For context me (42m) and my wife (41F) have been living together for up to 10 years at this point and have been Married for 8 our baby(2monthsM) woke me up fairly early in the day around 7am. I got up and started to calm him down and feed him my wife got up and demanded i make her breakfast. I put the baby down to go to the kitchen but he started crying so I picked him up and politely asked her to make her own breakfast as I was busy. She got really angry and refused to talk to me for about an hour. I later brought it up and said I’d be happy to make her breakfast now as the baby was calm and asleep again. She said that wasn’t the point and I should prioritize keeping her fed over the baby crying. I told her that baby required more attention as it currently cannot help itself when she can. So AITA?
Edit:we bottle feed our baby. As in she pumps out we store it in bottles so either one of us can feed our child when its hungry or mad.
…sorry? Your wife (a grown woman and mother) wants you to ignore the needs of your child to favor her own? Wtf. If this is real NTA and the fact you even feel like you have to ask makes me worried for the rest of this relationship.
OP – I don’t mean to be rude or anything, but did your wife want a child? There is more to this, and that more is about your wife. I am willing to bet that this is not the 1st time either, something like this has happened.
She was actually the one who brought the idea of a kid up in conversation first and you would be correct this isn’t the first time something like this has happened.
NTA as a mom of a 4 month old, I’d be mad if my husband DIDN’T calm down the baby and instead chose to continue making me breakfast lol. Really, the baby’s needs should come first. Maybe she has some PPD going on?
Is she breastfeeding?
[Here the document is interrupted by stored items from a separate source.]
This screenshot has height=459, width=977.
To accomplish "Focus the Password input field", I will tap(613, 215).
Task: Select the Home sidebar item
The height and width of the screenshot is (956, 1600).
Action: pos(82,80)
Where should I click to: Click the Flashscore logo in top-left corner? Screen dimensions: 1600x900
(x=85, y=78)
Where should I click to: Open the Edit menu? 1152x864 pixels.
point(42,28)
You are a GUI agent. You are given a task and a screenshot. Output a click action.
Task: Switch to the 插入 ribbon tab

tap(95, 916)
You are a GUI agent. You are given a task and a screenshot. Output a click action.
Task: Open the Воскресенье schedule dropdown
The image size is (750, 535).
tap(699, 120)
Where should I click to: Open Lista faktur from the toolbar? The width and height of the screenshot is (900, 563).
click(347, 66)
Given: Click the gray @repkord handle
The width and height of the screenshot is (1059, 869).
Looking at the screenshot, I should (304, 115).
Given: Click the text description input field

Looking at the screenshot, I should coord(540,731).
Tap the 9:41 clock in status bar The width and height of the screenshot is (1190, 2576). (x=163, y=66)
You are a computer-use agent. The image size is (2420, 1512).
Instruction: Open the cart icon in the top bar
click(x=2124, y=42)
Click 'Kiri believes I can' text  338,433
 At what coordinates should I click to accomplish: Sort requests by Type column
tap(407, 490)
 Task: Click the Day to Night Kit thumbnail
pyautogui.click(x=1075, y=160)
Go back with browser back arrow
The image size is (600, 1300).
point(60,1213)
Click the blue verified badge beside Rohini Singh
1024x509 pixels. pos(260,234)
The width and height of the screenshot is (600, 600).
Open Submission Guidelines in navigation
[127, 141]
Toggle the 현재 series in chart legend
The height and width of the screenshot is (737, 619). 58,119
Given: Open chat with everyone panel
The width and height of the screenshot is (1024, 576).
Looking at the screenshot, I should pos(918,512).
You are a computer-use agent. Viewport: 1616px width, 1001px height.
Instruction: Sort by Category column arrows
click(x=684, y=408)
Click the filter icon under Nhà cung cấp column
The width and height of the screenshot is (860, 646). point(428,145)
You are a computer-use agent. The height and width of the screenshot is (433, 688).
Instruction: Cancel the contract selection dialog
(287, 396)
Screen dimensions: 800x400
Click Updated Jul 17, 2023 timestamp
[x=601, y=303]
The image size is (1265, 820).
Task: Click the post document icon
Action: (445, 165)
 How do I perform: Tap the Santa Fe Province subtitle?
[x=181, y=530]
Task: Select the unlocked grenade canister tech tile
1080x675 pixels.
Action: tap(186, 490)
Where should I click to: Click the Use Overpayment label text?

Has she been checked for postpartum depression?
Going through pregnancy and labor can be really difficult and even traumatic for some people and she might need you to take some extra care of her given what her body’s gone through, 2 months is not that long and her hormones are prob all over the place
It’s not unreasonable to think that his wife may still be recovering from the pregnancy and childbirth and requires a bit of extra support from OP…however, that being said her assertion that he should prioritize making HER food over caring for their child is ridiculous. OP seems to be stepping up and once he had settled their child, he offered to make her breakfast. If she wanted him to make food as soon as she requested, then SHE should have taken over caring for their child so that OP could work on making food.
Of course you are NTA. Of course your wife is TA. Of course anybody is TA who says an adult’s wants are more important than a baby’s needs.
NAH. You’re both new parents and she’s two months post partum. Talk to each other.
NAH
PPD hits a real hard peak around the 3 month mark. And being a geriatric first time mom…. oof.
You don’t deserve to have her frustration taken out on you, but she might need some professional help.
NTA but I hope this isn’t real because it’s not a great sign for your wife’s mental health. Either there’s postpartum issues or she has some concerning empathy issues in general.
If she wanted you to focus on feeding her, then she should have offered to take over feeding and soothing the baby. When I was breastfeeding, that was our system. I fed the baby, my husband fed me (and himself). But if she had no interest or concern about the upset baby and just wanted you to walk away from a 2 month old baby? That’s not okay.
The way you’ve written it, she definitely seems to the AH. However, at 2 months postpartum, no sleep, no energy, no time to have a shower most days, maybe crappy appetite, sore boobs, bleeding, hormones all over the shop, possibly up all night feeding/nursing…. let her have her rant. She needs to be mammied too.
NTA but echoing others that if this is real, PPD is a huge concern atm. Feeling competitive with your baby is a symptom that isn’t talked about often because it’s not considered socially acceptable, but it’s very real in PPD. You did nothing wrong but please please support your wife in seeking help!
NAH
Post-partum recovery stage 3 is 2-months through 6-months post-birth on average, but can be longer; up to a year isn’t unusual.
You’re request wasn’t unreasonable, and I’ll give you the benefit of using good tone.
It may simply be a case of your wife still being sore, healing and exhausted. And with a newborn, that restorative sleep is hard to come by. With your wife trying to prioritise her needs over baby, she sounds at the end of her endurance. She’s thinking survival, not family.
A little more patience with each other and you’ll both get there. That first year is the hardest. Perhaps try to find a quiet time and in a non-accusatorial mindset work out the “why” of what happened today. It’s probably not about food. More likely support.
Maybe she needs water and snacks by the bed? Breastfeeding (if she is) adds 500+ calories to her needs daily.
Also, if you haven’t got one yet, recommend a baby sling or baby cuddle sack so you can wear them while going about the house. Having 2 hands is wonderful!!
Best of luck from this internet Grandma. You both can do this!
Info… what are you not telling us? Either you’re exaggerating this to make your wife look bad. Or your wife might have postpartum depression and you’re actually wasting our time asking us if you’re an asshole instead of figuring out how to get her help.